DATA RECORDS:

┄┄┄┄┄┄┄┄┄┄

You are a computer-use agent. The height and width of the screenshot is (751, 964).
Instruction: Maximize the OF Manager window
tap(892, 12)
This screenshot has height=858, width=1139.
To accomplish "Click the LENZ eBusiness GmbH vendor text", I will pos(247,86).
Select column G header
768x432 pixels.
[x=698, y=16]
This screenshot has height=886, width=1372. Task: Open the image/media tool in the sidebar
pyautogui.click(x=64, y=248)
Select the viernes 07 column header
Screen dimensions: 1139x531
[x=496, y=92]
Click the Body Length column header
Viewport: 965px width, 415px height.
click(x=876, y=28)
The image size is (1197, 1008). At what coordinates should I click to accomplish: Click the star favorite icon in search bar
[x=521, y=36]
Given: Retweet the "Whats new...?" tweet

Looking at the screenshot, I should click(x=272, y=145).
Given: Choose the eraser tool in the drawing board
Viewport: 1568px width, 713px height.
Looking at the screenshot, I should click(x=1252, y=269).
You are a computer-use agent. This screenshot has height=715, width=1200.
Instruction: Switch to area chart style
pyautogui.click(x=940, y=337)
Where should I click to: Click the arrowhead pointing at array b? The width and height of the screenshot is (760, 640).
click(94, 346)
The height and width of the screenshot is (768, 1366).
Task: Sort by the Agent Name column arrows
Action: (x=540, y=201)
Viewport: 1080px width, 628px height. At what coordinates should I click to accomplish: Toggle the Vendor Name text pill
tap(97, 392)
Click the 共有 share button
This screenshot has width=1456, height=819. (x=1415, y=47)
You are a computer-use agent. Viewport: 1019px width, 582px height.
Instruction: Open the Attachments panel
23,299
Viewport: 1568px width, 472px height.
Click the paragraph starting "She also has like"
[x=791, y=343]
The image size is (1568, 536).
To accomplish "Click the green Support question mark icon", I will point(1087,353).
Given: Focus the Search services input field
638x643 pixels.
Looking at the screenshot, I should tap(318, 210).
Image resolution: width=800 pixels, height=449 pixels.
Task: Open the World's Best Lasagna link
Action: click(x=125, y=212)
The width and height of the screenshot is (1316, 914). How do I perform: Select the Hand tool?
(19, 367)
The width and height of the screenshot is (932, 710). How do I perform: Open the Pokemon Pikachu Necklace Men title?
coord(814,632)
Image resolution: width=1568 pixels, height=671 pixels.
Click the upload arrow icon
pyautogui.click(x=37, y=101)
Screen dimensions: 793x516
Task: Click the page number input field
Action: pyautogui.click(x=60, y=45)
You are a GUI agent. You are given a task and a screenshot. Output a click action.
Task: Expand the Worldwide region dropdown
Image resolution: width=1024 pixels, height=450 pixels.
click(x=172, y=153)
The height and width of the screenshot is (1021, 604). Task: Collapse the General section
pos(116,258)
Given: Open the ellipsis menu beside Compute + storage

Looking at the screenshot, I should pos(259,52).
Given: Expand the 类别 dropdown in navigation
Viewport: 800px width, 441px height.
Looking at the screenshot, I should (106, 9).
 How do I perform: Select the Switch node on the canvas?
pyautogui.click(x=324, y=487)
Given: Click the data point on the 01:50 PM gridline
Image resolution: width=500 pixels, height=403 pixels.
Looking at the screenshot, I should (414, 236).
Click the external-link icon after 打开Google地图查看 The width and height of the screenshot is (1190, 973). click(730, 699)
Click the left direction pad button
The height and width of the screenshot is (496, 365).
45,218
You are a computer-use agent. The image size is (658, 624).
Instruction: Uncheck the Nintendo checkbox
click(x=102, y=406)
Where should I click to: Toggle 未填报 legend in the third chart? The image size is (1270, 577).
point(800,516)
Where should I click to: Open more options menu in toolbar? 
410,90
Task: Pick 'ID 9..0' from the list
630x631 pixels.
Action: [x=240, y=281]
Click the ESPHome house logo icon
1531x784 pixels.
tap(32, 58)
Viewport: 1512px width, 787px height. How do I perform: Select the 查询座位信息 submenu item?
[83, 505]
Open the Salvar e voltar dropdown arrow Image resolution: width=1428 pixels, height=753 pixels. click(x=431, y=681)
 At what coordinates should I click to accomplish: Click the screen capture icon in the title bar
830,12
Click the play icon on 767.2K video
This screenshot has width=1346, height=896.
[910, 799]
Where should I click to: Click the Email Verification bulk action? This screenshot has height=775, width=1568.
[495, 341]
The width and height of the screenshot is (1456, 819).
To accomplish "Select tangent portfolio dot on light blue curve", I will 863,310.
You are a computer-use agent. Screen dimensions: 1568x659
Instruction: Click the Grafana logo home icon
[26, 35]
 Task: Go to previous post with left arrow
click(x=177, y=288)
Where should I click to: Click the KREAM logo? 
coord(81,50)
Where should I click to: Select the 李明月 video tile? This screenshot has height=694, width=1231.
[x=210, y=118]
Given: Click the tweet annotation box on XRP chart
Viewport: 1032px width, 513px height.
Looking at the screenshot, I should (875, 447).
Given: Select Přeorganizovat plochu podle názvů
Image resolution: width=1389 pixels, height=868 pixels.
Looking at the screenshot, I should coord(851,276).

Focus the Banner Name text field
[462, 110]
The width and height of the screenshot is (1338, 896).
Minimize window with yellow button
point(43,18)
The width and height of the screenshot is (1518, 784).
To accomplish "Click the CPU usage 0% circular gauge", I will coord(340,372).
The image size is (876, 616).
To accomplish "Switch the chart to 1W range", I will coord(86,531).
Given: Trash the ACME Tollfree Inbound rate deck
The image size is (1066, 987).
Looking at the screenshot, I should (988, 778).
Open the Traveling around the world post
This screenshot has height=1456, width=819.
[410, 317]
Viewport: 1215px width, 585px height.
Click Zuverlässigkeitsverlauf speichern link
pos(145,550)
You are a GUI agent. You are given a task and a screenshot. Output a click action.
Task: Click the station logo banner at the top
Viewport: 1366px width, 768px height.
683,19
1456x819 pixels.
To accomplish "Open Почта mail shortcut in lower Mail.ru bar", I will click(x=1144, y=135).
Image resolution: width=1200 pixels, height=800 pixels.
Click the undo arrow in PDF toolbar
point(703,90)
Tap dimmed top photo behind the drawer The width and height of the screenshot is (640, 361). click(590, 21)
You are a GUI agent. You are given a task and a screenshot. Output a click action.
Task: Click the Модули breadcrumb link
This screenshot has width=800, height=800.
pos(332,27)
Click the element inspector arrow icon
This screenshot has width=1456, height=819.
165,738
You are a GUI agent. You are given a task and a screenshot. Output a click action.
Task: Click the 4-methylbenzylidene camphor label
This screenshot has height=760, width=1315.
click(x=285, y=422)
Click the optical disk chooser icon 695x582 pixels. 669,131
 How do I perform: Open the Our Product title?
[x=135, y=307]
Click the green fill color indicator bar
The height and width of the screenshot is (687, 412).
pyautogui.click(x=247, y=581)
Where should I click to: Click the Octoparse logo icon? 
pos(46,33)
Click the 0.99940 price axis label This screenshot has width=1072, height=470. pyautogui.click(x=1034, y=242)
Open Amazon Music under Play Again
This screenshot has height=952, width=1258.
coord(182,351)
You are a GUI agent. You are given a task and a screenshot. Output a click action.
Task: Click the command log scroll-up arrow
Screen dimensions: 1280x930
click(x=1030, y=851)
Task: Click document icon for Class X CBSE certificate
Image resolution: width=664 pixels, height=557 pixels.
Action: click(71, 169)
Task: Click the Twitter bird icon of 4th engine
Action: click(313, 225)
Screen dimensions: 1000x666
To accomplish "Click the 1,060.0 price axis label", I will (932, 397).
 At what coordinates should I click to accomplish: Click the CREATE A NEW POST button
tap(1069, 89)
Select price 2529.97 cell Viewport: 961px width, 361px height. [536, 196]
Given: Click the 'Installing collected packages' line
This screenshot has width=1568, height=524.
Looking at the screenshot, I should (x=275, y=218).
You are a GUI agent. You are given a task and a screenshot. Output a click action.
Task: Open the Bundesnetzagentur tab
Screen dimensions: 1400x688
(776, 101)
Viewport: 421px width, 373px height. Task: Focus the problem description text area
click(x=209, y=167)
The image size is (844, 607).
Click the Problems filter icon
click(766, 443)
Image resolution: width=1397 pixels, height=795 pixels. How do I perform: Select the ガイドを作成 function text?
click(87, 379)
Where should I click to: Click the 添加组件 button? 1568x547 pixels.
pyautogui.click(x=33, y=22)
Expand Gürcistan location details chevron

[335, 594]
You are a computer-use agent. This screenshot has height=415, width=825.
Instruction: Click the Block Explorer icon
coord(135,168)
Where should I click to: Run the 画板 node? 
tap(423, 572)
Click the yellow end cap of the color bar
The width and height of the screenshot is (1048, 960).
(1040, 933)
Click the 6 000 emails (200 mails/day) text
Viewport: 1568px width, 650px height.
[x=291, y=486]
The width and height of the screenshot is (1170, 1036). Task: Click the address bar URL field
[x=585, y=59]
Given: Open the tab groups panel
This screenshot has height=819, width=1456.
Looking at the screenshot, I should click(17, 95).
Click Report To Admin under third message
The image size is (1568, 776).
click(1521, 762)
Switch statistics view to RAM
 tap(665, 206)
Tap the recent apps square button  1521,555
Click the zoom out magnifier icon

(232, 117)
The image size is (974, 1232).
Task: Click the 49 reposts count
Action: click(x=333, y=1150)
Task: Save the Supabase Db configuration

┄┄┄┄┄┄┄┄┄┄

WRITTEN INSTRUCTION: Pick out each line in the listing above that contains the string "yellow". Case counts, so a line with the word in different capitalization does not qualify.

EXERCISE RESULT:
Minimize window with yellow button
Click the yellow end cap of the color bar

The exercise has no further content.